Evidence that glutamate mediates Axon‐to‐Schwann cell signaling in the squid

High‐frequency stimulation (100 Hz) of isolated giant axons of the small squid Alloteuthis subulata and the large squid Loligo forbesi caused the periaxonal Schwann cell resting potential (E m = ‐40 mV) to hyperpolarize up to 11 mV in direct proportion to train duration and action potential amplitude. In both species, the Schwann cell also hyperpolarized up to 17 m V with the application of L‐glutamate (10 −9 to 10 −6 M), in a dose‐dependent manner. By contrast, in the presence of 10 −8 M d‐tubocurarine (d‐TC) to block the cholinergic component of the Schwann cell response, Schwann cells depolarized 8–9 mV during electrical stimulation of the axon or application of L‐glutamate. In the presence of 10 −5 M 2‐amino‐4‐phosphonobutyrate (2‐APB), the hyperpolarization to glutamate and to axon stimulation was blocked, whereas the cholinergic (carbacholinduced) hyperpolarization was unaffected.
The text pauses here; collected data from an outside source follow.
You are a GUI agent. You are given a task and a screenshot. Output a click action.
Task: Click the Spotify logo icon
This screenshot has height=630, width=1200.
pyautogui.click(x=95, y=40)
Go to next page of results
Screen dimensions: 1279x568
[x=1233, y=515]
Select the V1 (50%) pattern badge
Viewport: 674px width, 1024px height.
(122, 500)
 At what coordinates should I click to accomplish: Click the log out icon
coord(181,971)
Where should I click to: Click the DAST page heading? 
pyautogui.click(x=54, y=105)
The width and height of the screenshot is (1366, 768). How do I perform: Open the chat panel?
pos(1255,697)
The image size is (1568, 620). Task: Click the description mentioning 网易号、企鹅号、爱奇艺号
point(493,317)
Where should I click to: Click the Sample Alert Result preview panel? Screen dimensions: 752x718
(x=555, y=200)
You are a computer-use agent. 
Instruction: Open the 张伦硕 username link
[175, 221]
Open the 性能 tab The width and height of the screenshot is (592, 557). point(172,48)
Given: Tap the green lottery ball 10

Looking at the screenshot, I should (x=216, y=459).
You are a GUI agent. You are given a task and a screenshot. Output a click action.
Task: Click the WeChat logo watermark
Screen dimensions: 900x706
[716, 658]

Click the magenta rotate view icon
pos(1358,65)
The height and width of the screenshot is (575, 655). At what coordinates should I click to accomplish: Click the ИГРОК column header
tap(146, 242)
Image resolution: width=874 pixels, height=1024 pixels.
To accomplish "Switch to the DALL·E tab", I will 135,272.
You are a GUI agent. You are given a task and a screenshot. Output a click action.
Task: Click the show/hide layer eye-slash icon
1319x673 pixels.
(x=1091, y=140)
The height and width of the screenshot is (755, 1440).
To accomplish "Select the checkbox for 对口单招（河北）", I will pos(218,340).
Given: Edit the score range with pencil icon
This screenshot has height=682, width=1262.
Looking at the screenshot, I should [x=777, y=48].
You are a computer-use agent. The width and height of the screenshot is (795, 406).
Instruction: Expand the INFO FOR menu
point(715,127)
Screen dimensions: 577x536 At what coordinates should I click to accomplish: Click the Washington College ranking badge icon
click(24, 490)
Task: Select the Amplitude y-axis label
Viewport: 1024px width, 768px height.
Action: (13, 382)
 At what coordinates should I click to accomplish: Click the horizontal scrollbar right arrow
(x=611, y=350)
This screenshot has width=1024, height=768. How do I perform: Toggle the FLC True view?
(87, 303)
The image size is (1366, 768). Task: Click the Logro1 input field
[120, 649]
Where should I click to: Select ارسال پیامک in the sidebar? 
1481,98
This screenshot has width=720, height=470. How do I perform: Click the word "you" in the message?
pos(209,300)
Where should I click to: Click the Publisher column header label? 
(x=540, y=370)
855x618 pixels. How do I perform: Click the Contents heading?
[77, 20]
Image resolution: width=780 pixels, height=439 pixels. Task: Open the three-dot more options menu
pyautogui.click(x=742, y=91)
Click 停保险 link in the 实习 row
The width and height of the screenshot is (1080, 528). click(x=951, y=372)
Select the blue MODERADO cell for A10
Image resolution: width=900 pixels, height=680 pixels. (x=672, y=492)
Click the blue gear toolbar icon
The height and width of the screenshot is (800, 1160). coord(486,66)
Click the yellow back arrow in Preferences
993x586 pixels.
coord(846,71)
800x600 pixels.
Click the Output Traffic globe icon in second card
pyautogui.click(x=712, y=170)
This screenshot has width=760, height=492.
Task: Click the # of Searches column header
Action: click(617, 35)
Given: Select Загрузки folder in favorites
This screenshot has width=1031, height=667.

In experiments with Alloteuthis , L‐aspartate (10 −7 M) also caused a Schwann cell hyperpolarization, but this was not blocked by 2‐APB. In tests with glutamate receptor agonists and antagonists, quisqualate (10 −5 M) produced a hyperpolarization blocked by 10 −4 M L‐glutamic acid diethylester (GDEE), which also blocked the response to axonal stimulation. Kainic acid (10 −4 M) also caused a hyperpolarization, but n‐methyl‐D‐aspartate (NMDA; 10 −4 M), ibotenate (10 −5 M), α‐amino‐3 hydroxy‐5‐methyl‐isoxazole proprionate (AMPA; 10 −4 M), and isethionate (10 −5 M) had no effect. The results suggest that glutamate is a mediator of communication between the active axon and its surrounding Schwann cells and, by acting on quisqualate/kainate (i.e., non‐NMDA) glutamate receptors, causes depolarization of the Schwann cell membrane. This depolarization in turn appears to activate cholinergic mechanisms in the Schwann cell that result in a secondary, long‐lasting Schwann cell hyperpolarization. The function of the hyperpolarization is presently not well understood, but a contribution to regulation of the [K + ] in the periaxonal microenvironment is proposed.